Mounting concern about debt and the outlook for its portfolio depressed the private equity group 3i, which closed at the bottom of the Footsie for the second session in a row.

There were worries that the group may have to offload some of its investments owing to the relatively high levels of leverage on its balance sheet and the leverage in the underlying portfolio. There was also concern about the valuation of the portfolio and the group's funding requirements, sending the stock to 243p, down 12.75 per cent, or 35.5p, despite some supportive comment from Cazenove.

The broker said that the underperformance was not justified given the levels of portfolio declines implied by the current valuation. "Very roughly, a 50 per cent decline in the overall portfolio [from the end of September] would take its net asset value down to the current share price. This would be approximately equivalent to writing off all the Growth Capital and Buyout portfolio investments on a cost or an earnings basis," Cazenove analyst Christopher Brown said, calling the implication "harsh".

"There is clearly a risk that 3i – like any geared company – could go bust if current conditions persist for several years and refinancing is no longer possible, but we believe the most likely scenario is that the company survives and its net asset value recovers from the low point it has yet to reach," he added, recommending that the group realise assets where it can do so at the right prices. "It is not a forced seller, but clearly lower net debt would improve the stock's rating," Mr Brown said, sticking to his positive "outperform" recommendation.

Overall, it was another light session as traders prepared for the Christmas and New Year holidays. Volumes were low and the FTSE 100 edged up 31.52 points to 4,309.08 while the FTSE 250 crept up to 6,251.05, up 46.16 points.

Tullow Oil, the strongest stock on the benchmark index, gained 8.49 per cent, or 48.5p, to 620p after announcing a significant oil discovery at the Heritage Oil-operated well in Uganda. FTSE 250-listed Heritage, which also stands to gain from the discovery, was up 6.7 per cent or 1,4.75p at 235p. Tullow and Heritage were also supported by the oil price, which firmed up on hopes that the Opec cartel would unveil substantial productions cuts when it meets in Algeria this week.

In the wider sector, Cairn Energy was up 2.13 per cent or 40p to 1916p.

Among banks, HSBC retreated to 715p, down 1.24 per cent, or 9p, amid talk that it may have to raise as much as $14bn (£9bn) to make its capital base more solid. The concerns were provoked by analysts at CLSA Asia Pacific Markets in Asia, which highlighted the possibility in a note to clients.

Man, the London-based hedge fund that last week confirmed exposure to Bernard Madoff's securities firm, remained on the back foot, losing 5.42 per cent, or 13.75p, to 240p. Merrill Lynch, which maintains a "buy" rating on the stock, said that although the group would outperform its peers this year, the alleged $50bn fraud would impact sentiment towards institutional investment in the hedge industry. "In the current febrile environment, we see the risk of higher outflows than we had previously expected," said Merrill.

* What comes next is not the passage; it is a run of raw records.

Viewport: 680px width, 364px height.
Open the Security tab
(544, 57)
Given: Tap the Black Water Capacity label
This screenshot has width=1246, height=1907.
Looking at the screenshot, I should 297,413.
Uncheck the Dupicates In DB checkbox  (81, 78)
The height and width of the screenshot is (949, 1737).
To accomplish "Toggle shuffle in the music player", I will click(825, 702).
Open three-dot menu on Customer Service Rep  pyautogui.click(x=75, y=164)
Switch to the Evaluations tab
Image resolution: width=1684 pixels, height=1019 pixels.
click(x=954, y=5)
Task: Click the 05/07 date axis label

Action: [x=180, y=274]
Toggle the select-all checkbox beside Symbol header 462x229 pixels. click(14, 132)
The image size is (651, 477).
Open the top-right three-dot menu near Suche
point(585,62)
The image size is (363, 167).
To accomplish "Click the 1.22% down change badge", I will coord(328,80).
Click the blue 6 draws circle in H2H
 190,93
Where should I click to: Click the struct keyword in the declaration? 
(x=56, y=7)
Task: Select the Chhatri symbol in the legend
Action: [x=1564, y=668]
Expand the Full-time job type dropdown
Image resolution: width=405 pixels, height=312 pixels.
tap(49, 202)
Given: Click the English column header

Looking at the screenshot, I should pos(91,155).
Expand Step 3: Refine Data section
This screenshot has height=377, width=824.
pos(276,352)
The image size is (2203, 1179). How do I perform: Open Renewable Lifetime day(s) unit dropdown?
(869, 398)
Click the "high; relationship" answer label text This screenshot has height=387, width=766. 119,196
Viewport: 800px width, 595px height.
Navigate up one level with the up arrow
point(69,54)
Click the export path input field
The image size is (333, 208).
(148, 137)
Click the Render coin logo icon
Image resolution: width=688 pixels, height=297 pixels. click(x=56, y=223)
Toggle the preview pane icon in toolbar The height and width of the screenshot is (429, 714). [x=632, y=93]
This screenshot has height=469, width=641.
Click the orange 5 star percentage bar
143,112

On the second tier, PartyGaming, up 27.21 per cent, or 37.75p, at 176.5p, surged ahead after saying it was making progress in discussions with the United States Department Justice over its operations in the US before legislation banned foreign gambling websites.

The troubled housing sector was firm after Cazenove said that some recovery potential was emerging. "The newsflow for housebuilders has been awful and is likely to remain so, but there are unlikely to be any surprises and that cannot be said for most other sectors," the broker said, singling out Persimmon, up 0.5p at 239.5p, and Bellway, up 1.5p at 571.5p, as its tops picks.

Also on the upside, Imperial Energy gained 1.18 per cent, or 11.5p, to 990p after batting down recent market speculation that possible holdings by the erstwhile Lehman Brothers investment bank may pose an obstacle to ONGC Videsh's bid. Imperial poured cold water on the rumours, saying that Lehman has a de minims holding of about of 0.01 per cent.

Among smaller companies, Private & Commercial Finance, the AIM-listed independent finance house, climbed to 13.5p, up 17.39 per cent, or 2p, after posting a 15 per cent hike in interim pre-tax profits and 36 per cent increase in turnover.

Elsewhere, Vitec gained 14.12 per cent, or 24.75p, to 200p after Goldman Sachs switch its stance on the stock to "buy" from "neutral", citing the weakness in the share price since September.